TASK BRIEF: Check each line of the entries below for the word "from", then state how many lines have it and nothing more.

RECORDS FOR THE EXERCISE:
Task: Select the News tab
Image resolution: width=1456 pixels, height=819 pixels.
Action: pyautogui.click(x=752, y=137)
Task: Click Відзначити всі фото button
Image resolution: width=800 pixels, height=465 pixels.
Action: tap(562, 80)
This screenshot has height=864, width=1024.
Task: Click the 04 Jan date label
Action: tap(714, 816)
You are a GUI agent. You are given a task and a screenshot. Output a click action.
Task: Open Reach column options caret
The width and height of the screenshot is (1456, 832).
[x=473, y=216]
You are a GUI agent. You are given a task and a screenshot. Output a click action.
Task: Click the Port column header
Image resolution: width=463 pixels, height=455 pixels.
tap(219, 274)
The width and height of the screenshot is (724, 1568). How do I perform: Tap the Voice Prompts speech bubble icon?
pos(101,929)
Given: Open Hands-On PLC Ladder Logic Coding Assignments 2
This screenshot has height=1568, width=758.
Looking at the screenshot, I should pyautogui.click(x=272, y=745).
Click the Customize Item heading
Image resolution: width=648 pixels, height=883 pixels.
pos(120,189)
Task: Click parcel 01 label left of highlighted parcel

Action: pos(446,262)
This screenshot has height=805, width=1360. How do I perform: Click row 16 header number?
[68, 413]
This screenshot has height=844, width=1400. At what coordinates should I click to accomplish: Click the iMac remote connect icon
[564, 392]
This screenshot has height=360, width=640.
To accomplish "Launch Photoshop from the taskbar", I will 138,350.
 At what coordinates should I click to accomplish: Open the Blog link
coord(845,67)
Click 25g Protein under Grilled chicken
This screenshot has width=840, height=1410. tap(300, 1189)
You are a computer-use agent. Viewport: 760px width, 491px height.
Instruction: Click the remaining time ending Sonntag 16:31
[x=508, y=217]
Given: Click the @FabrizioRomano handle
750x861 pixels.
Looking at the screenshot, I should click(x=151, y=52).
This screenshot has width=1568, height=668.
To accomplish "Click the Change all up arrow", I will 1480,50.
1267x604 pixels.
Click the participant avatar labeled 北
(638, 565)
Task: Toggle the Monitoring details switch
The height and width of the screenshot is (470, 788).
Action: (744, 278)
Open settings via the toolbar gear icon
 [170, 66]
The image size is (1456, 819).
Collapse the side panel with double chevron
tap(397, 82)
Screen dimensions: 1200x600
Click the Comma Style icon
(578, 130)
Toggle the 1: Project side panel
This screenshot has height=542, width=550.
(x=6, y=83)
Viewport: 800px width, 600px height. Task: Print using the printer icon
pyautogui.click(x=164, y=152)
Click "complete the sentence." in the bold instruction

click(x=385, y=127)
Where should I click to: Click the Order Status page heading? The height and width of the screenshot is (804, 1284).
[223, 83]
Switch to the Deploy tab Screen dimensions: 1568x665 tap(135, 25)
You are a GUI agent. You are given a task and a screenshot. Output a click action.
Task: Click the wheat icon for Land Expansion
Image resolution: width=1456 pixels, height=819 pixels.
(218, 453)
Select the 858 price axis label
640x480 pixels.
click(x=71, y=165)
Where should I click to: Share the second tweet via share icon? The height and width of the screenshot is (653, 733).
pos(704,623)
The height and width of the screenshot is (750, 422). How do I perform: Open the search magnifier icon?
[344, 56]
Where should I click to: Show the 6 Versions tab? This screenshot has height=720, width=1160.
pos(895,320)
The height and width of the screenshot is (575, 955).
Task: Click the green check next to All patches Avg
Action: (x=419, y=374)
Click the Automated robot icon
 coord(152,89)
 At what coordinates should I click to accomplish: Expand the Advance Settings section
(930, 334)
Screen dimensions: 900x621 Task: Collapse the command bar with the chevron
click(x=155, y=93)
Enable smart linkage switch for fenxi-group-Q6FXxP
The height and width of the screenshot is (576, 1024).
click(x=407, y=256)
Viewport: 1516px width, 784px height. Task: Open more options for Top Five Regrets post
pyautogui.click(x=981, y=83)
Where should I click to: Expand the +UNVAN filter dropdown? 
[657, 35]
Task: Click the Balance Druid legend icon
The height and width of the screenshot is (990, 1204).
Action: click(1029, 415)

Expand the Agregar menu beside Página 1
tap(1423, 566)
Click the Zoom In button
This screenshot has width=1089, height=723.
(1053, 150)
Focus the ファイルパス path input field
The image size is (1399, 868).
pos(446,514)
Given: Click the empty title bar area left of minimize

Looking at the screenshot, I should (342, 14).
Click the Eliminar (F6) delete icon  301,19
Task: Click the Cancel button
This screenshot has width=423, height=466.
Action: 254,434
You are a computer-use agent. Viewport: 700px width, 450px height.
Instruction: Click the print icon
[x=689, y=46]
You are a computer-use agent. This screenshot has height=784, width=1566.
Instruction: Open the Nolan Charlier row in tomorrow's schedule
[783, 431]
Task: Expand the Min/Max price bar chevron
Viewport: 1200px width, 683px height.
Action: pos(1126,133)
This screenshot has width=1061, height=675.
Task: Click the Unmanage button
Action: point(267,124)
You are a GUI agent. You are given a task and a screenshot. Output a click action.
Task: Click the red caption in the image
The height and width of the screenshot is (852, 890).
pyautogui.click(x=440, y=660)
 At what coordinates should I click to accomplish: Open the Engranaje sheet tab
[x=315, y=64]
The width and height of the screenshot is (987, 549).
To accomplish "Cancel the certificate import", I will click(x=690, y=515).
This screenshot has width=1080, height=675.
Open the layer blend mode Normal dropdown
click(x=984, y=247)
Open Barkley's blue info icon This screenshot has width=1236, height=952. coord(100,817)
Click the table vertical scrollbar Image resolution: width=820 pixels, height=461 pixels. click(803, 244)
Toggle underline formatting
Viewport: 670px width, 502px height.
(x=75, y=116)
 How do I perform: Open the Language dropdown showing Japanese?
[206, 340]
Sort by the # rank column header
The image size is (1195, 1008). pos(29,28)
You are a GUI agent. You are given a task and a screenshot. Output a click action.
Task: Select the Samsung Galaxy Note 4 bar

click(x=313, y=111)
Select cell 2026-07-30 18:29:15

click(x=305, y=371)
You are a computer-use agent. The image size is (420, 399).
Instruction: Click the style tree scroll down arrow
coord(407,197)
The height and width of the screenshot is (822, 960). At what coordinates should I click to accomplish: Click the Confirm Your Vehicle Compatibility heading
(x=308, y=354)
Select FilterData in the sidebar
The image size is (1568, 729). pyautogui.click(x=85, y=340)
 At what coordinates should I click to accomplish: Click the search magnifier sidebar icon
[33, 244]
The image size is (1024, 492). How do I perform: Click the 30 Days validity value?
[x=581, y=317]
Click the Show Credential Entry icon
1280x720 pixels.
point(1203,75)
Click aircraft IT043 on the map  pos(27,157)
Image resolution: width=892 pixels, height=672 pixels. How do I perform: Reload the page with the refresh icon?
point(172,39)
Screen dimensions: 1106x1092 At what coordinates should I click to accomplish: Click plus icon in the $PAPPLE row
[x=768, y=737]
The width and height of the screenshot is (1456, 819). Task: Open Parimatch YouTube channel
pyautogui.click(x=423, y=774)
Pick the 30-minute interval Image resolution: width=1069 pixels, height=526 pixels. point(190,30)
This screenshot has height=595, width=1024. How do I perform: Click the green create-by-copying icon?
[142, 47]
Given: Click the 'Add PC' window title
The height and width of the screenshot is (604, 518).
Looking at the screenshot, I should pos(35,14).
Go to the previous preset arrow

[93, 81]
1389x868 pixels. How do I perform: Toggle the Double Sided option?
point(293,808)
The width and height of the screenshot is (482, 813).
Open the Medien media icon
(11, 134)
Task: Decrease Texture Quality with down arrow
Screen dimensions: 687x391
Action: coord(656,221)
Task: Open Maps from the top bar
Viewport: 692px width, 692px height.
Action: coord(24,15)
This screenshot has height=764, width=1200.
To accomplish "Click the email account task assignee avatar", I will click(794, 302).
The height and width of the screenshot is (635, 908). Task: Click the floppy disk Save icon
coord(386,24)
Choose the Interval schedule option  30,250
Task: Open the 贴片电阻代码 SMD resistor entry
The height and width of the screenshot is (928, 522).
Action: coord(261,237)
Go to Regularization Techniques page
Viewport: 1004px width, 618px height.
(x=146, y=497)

WRITTEN ANSWER: 2